Season in layers. A small pinch on chicken. A light hit in the pan. Then soy near the end. This supports a simple fried rice recipe feel and keeps balance steady.
6) Making Teriyaki Chicken Fried Rice Ahead of Time
Cook the rice a day ahead. Chill it uncovered for a short time, then cover and keep cold. Grains set firm and fry with ease. This sets you up for a calm meal.
Dice and portion chicken. Whisk eggs and store in a jar. Slice green onion. Bag the peas and carrots. With these ready, dinner moves fast and smooth.
Stir the sauce mix. I keep soy and teriyaki in a cup. When the pan heats, I pour and toss. This mirrors a chicken fried rice recipe chinese pace at a home stove.
7) Storing Leftover Teriyaki Chicken Fried Rice
Cool the rice in shallow containers. Cover and place in the fridge. The texture holds for three days. The flavor keeps its spark.
For the skillet reheat, use a touch of oil and medium heat. Stir and watch for steam. Add a splash of water if grains feel dry. The rice wakes up fast.
For the microwave, use a vented lid. Heat in short bursts and stir between rounds. The goal stays simple. Warm through without soft spots.
8) Try these rice dishes next
9) Teriyaki Chicken Fried Rice

Teriyaki Chicken Fried Rice – A Flavor-Packed Fried Rice Recipe
Ingredients
- 2 cups cooked white rice (cold, day-old works best)
- 1 tablespoon vegetable oil
- 2 chicken breasts, cooked and chopped
- 2 eggs, beaten
- 1/2 cup frozen peas and carrots
- 2 green onions, chopped
- 2 tablespoons low-sodium soy sauce
- 2 tablespoons teriyaki sauce
- 1 teaspoon sesame oil
- 1 clove garlic, minced
Instructions
- Heat vegetable oil in a large skillet or wok over medium-high heat.

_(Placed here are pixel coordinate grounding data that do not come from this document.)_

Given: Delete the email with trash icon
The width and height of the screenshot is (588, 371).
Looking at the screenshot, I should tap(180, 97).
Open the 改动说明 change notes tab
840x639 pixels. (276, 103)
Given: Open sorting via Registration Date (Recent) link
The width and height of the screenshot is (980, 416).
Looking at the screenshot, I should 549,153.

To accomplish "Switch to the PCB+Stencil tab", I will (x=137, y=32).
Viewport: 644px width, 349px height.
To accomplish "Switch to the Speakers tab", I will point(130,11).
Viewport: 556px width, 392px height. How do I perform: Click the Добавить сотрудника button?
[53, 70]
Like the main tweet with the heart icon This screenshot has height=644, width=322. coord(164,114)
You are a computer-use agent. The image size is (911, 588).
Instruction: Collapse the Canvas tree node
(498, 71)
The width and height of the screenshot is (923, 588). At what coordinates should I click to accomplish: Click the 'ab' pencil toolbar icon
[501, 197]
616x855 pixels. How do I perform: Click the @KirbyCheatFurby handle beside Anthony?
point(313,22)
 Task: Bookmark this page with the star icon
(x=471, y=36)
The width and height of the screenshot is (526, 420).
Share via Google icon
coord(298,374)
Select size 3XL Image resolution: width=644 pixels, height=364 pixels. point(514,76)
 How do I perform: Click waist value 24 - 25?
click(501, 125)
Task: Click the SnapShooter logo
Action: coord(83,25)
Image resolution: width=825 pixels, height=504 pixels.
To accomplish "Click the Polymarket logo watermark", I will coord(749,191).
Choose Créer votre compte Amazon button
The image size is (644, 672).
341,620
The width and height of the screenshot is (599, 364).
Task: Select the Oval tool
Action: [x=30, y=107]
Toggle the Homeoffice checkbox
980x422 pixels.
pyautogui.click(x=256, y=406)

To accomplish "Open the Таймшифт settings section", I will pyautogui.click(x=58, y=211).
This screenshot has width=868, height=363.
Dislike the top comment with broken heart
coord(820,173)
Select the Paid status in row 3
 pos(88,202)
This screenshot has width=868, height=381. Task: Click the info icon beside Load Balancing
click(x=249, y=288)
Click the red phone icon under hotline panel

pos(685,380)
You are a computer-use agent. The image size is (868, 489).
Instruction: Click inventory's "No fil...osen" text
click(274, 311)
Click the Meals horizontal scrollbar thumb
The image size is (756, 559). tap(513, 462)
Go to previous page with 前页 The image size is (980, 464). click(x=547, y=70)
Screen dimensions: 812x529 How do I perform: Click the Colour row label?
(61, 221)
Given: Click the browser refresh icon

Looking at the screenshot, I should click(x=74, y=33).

- Add garlic and sauté for 30 seconds until fragrant.
- Push garlic to one side, then pour in the beaten eggs. Scramble until cooked, then mix with the garlic.
- Add cooked chicken and stir until heated through.
- Toss in peas, carrots, and green onions. Cook for 2-3 minutes until veggies are soft.
- Add cold rice and break up any clumps. Stir everything together.
- Drizzle in soy sauce, teriyaki sauce, and sesame oil. Stir-fry for another 2-3 minutes until everything’s hot and coated evenly.
- Taste and adjust seasoning if needed. Serve hot.
10) Nutrition
One bowl sits near four hundred calories. Protein lands strong from chicken and egg. Carbs come steady from rice. Fat stays modest with careful oil use. Sodium stays balanced with light soy. The dish feels complete and keeps you full and happy.
Linda at Cook Daily Recipe shares this as a weeknight anchor. The macros fit active days and calm nights. The mix fuels the body without weight or heaviness.
For a lighter path, add more peas and carrots and a bit less rice. For a richer path, add one more egg. The method flexes and still holds the core promise of a fried rice recipe.